(Stored data entries)
========================================

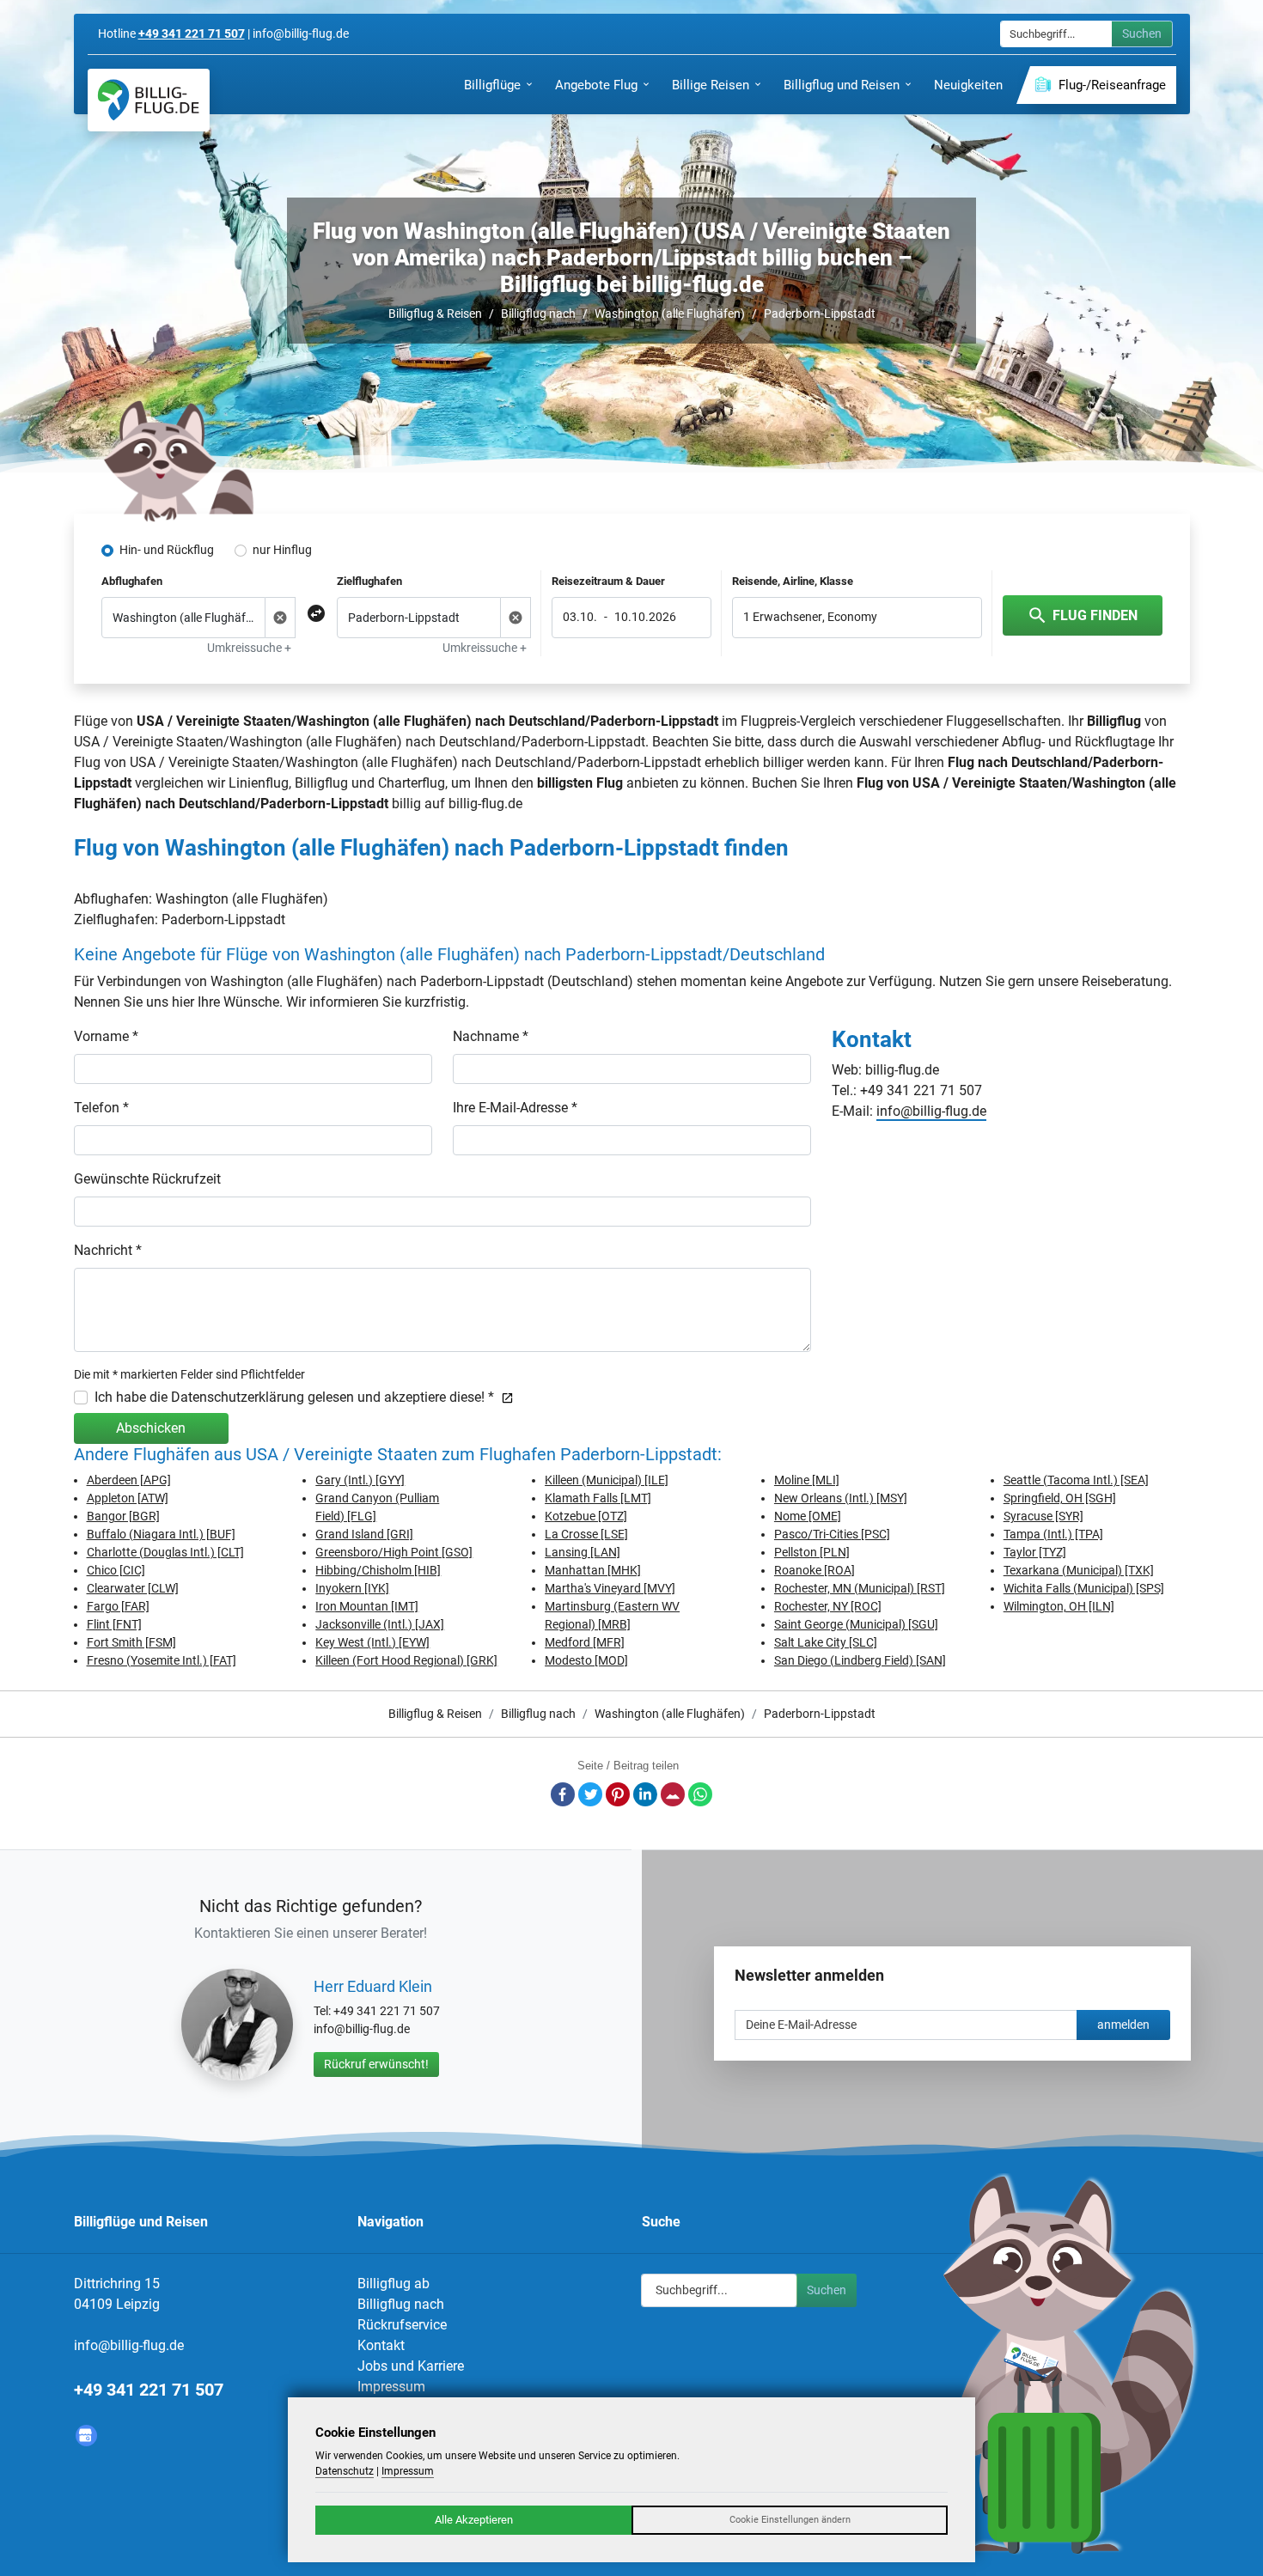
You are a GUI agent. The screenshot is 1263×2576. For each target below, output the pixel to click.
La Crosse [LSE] (586, 1534)
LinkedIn (645, 1794)
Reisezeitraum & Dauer (608, 581)
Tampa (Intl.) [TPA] (1053, 1534)
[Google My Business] (86, 2435)
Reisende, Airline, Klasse (792, 581)
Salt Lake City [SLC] (825, 1642)
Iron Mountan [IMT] (366, 1606)
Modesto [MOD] (586, 1660)
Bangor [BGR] (123, 1516)
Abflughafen (131, 581)
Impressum (391, 2386)
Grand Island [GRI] (364, 1534)
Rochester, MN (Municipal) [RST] (859, 1588)
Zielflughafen (369, 581)
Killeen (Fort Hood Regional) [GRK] (406, 1660)
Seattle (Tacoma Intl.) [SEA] (1076, 1480)
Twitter (590, 1794)
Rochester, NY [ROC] (828, 1606)
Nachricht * (108, 1250)
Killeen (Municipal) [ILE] (606, 1480)
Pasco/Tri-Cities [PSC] (832, 1534)
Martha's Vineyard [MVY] (610, 1588)
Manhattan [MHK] (593, 1570)
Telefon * (101, 1107)
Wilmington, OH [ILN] (1059, 1606)
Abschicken (151, 1428)
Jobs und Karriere (410, 2366)
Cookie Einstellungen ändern (790, 2519)
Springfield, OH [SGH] (1060, 1498)
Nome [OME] (807, 1516)
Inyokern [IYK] (352, 1588)
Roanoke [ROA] (814, 1570)
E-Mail (673, 1794)
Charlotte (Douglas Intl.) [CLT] (165, 1552)
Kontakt (381, 2345)
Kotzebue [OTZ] (586, 1516)
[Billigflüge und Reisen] (149, 100)
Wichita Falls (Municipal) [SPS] (1084, 1588)
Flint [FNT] (114, 1624)
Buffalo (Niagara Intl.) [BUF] (161, 1534)
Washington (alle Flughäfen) (670, 313)
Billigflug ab (393, 2283)
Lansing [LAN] (582, 1552)
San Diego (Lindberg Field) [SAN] (860, 1660)
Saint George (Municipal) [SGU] (856, 1624)
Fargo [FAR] (118, 1606)
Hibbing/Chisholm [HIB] (378, 1570)
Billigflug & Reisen (435, 313)
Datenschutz (344, 2471)
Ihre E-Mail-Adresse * (515, 1107)
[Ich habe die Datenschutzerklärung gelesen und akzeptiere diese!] (504, 1397)
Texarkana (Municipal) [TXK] (1079, 1570)
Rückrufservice (402, 2325)
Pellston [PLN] (812, 1552)
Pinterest (618, 1794)
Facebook (563, 1794)
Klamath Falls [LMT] (598, 1498)
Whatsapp (700, 1794)
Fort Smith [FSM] (131, 1642)
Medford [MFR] (585, 1642)
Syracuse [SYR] (1043, 1516)
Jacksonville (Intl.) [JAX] (379, 1624)
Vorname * (106, 1036)
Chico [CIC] (116, 1570)
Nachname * (490, 1036)
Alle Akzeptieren (474, 2519)
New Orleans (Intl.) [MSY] (840, 1498)
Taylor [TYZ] (1035, 1552)
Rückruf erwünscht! (376, 2064)
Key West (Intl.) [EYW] (372, 1642)
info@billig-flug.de (931, 1111)
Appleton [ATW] (127, 1498)
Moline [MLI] (806, 1480)
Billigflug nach (538, 313)
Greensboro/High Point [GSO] (394, 1552)
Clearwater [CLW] (133, 1588)
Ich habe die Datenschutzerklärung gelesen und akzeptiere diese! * (294, 1397)
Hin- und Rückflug (166, 550)
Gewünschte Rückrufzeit (147, 1179)
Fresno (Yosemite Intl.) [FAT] (161, 1660)
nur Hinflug (282, 550)
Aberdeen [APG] (129, 1480)
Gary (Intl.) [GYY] (360, 1480)
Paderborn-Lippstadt (820, 313)
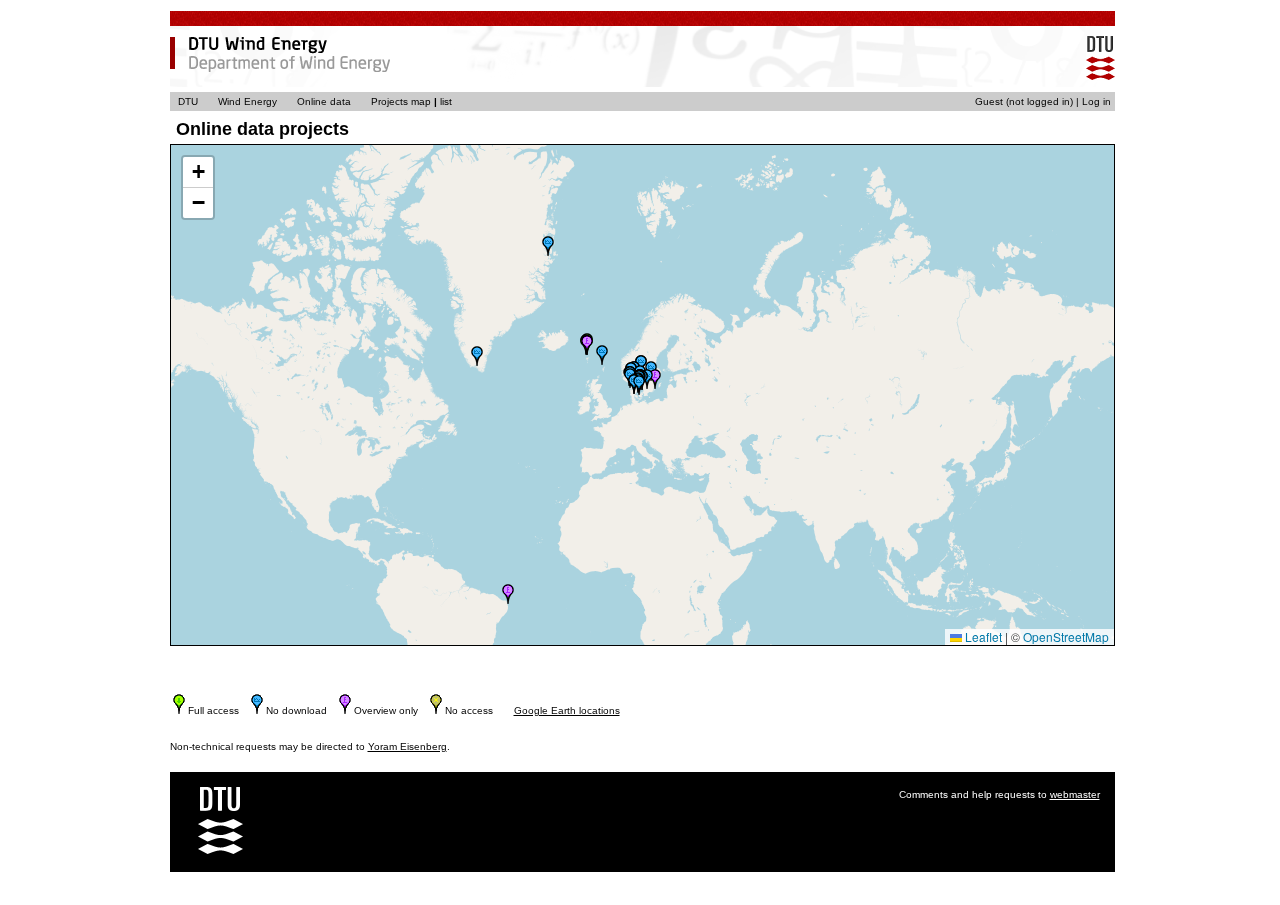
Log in (1096, 101)
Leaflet (982, 636)
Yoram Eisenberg (407, 746)
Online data (324, 101)
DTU (188, 101)
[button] (477, 356)
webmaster (1075, 794)
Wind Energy (247, 101)
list (446, 101)
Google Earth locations (567, 710)
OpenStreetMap (1066, 636)
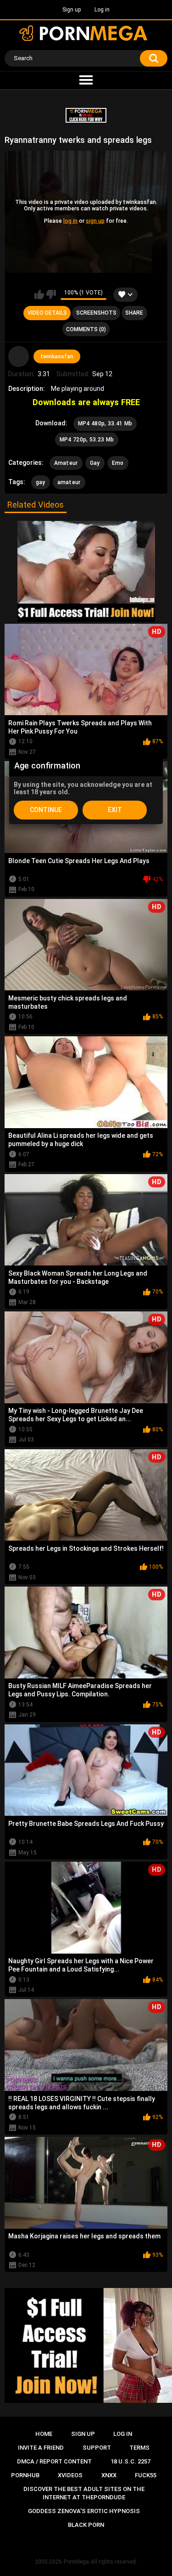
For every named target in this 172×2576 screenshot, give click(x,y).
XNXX (109, 2475)
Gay (95, 463)
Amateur (66, 463)
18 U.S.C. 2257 (130, 2461)
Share (134, 313)
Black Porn (86, 2524)
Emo (118, 463)
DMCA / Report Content (54, 2461)
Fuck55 (145, 2475)
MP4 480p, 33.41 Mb (105, 423)
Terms (139, 2447)
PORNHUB (25, 2475)
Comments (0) (86, 329)
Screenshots (96, 313)
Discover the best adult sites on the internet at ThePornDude (83, 2493)
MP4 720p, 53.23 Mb (87, 439)
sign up (95, 221)
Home (43, 2433)
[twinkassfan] (18, 356)
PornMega (76, 2562)
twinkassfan (56, 356)
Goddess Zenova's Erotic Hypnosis (84, 2511)
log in (70, 221)
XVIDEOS (70, 2475)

========================================

◆ EXERCISE AIM: Once the pictures are removed, write out all of the entries above exactly.

◆ EXERCISE RESPONSE:
You are a GUI agent. The screenshot is 1263×2576. For each target below, output the pixel to click.
La Crosse [LSE] (586, 1534)
LinkedIn (645, 1794)
Reisezeitraum & Dauer (608, 581)
Tampa (Intl.) [TPA] (1053, 1534)
[Google My Business] (86, 2435)
Reisende, Airline, Klasse (792, 581)
Salt Lake City [SLC] (825, 1642)
Iron Mountan [IMT] (366, 1606)
Modesto [MOD] (586, 1660)
Bangor [BGR] (123, 1516)
Abflughafen (131, 581)
Impressum (391, 2386)
Grand Island [GRI] (364, 1534)
Rochester, MN (Municipal) [RST] (859, 1588)
Zielflughafen (369, 581)
Killeen (Fort Hood Regional) [GRK] (406, 1660)
Seattle (Tacoma Intl.) [SEA] (1076, 1480)
Twitter (590, 1794)
Rochester, NY [ROC] (828, 1606)
Nachricht * (108, 1250)
Killeen (Municipal) [ILE] (606, 1480)
Pasco/Tri-Cities [PSC] (832, 1534)
Martha's Vineyard [MVY] (610, 1588)
Manhattan [MHK] (593, 1570)
Telefon * (101, 1107)
Wilmington, OH [ILN] (1059, 1606)
Abschicken (151, 1428)
Jobs und Karriere (410, 2366)
Cookie Einstellungen ändern (790, 2519)
Springfield, OH [SGH] (1060, 1498)
Nome [OME] (807, 1516)
Inyokern [IYK] (352, 1588)
Roanoke [ROA] (814, 1570)
E-Mail (673, 1794)
Charlotte (Douglas Intl.) [CLT] (165, 1552)
Kontakt (381, 2345)
Kotzebue [OTZ] (586, 1516)
[Billigflüge und Reisen] (149, 100)
Wichita Falls (Municipal) [SPS] (1084, 1588)
Flint [FNT] (114, 1624)
Buffalo (Niagara Intl.) [BUF] (161, 1534)
Washington (alle Flughäfen) (670, 313)
Billigflug ab (393, 2283)
Lansing [LAN] (582, 1552)
San Diego (Lindberg Field) [SAN] (860, 1660)
Saint George (Municipal) [SGU] (856, 1624)
Fargo [FAR] (118, 1606)
Hibbing/Chisholm [HIB] (378, 1570)
Billigflug & Reisen (435, 313)
Datenschutz (344, 2471)
Ihre E-Mail-Adresse * (515, 1107)
[Ich habe die Datenschutzerklärung gelesen und akzeptiere diese!] (504, 1397)
Texarkana (Municipal) [TXK] (1079, 1570)
Rückrufservice (402, 2325)
Pellston [PLN] (812, 1552)
Pinterest (618, 1794)
Facebook (563, 1794)
Klamath Falls [LMT] (598, 1498)
Whatsapp (700, 1794)
Fort Smith [FSM] (131, 1642)
Medford [MFR] (585, 1642)
Syracuse [SYR] (1043, 1516)
Jacksonville (Intl.) [JAX] (379, 1624)
Vorname * (106, 1036)
Chico [CIC] (116, 1570)
Nachname * (490, 1036)
Alle Akzeptieren (474, 2519)
New Orleans (Intl.) [MSY] (840, 1498)
Taylor [TYZ] (1035, 1552)
Rückruf erwünscht! (376, 2064)
Key West (Intl.) [EYW] (372, 1642)
info@billig-flug.de (931, 1111)
Appleton [ATW] (127, 1498)
Moline [MLI] (806, 1480)
Billigflug nach (538, 313)
Greensboro/High Point [GSO] (394, 1552)
Clearwater [CLW] (133, 1588)
Ich habe die Datenschutzerklärung gelesen und akzeptiere diese! * (294, 1397)
Hin- und Rückflug (166, 550)
Gewünschte Rückrufzeit (147, 1179)
Fresno (Yosemite Intl.) [FAT] (161, 1660)
nur Hinflug (282, 550)
Aberdeen [APG] (129, 1480)
Gary (Intl.) [GYY] (360, 1480)
Paderborn-Lippstadt (820, 313)
Log in (1096, 101)
Leaflet (982, 636)
Yoram Eisenberg (407, 746)
Online data (324, 101)
DTU (188, 101)
[button] (477, 356)
webmaster (1075, 794)
Wind Energy (247, 101)
list (446, 101)
Google Earth locations (567, 710)
OpenStreetMap (1066, 636)
For every named target in this 172×2576 screenshot, give click(x,y).
XNXX (109, 2475)
Gay (95, 463)
Amateur (66, 463)
18 U.S.C. 2257 (130, 2461)
Share (134, 313)
Black Porn (86, 2524)
Emo (118, 463)
DMCA / Report Content (54, 2461)
Fuck55 (145, 2475)
MP4 480p, 33.41 Mb (105, 423)
Terms (139, 2447)
PORNHUB (25, 2475)
Comments (0) (86, 329)
Screenshots (96, 313)
Discover the best adult sites on the internet at ThePornDude (83, 2493)
MP4 720p, 53.23 Mb (87, 439)
sign up (95, 221)
Home (43, 2433)
[twinkassfan] (18, 356)
PornMega (76, 2562)
twinkassfan (56, 356)
Goddess Zenova's Erotic Hypnosis (84, 2511)
log in (70, 221)
XVIDEOS (70, 2475)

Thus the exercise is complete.